Date of Graduation
Master of Science in Geology (MS)
Second Committee Member
Contamination, Lake Fort Smith, Mercury
Mercury contamination associated with human activities poses global human health and environmental risks. A fish-consumption advisory has been in effect at Lake Fort Smith in central west Arkansas for more than a decade due to observed methylmercury concentrations in fish tissue. Lake Fort Smith is an important municipal drinking water supply and recreational resource. Water samples from the majority contributing tributary stream, Frog Bayou creek, were collected periodically, under differing hydrologic conditions in order to quantify the allochthonous mercury load delivered to the lake. Temperature, specific conductance, and turbidity data were collected and used to estimate dissolved organic carbon, methylmercury and mercury concentration in Frog Bayou creek. Dissolved organic carbon (DOC) concentration has been previously shown to have a strong correlation with total mercury (THg) and methylmercury (MeHg) presence and mobility in surface waters.
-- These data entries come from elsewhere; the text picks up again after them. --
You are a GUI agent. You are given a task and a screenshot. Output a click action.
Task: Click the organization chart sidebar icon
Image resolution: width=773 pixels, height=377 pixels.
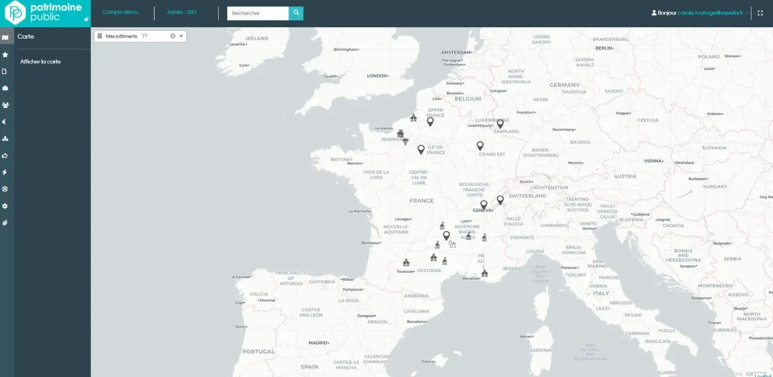6,138
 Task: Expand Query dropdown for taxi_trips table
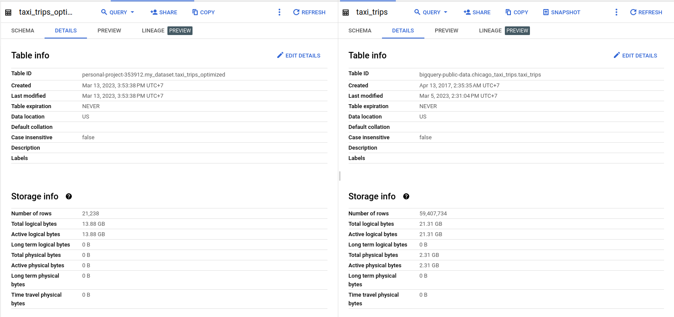tap(431, 13)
Whereas a weak correlation was observed between DOC and THg concentrations (r2= 0.47), the relation between turbidity and THg was strong (r2 = 0.95), enabling use of turbidity as a proxy for the estimation of influx of THg in Frog Bayou creek. Analysis of water samples collected from streamflow indicated very little methylmercury contribution from the watershed, suggesting methylation of mercury is occurring predominantly within the body of Lake Fort Smith itself. Turbidity proved an inexpensive, real-time proxy for quantitative determination of mercury and methylmercury load in streamflow. This methodology provided better understanding of variations in mercury concentrations under differing hydrologic regimes and provided a tool for long-term watershed mercury load approximation to Lake Fort Smith.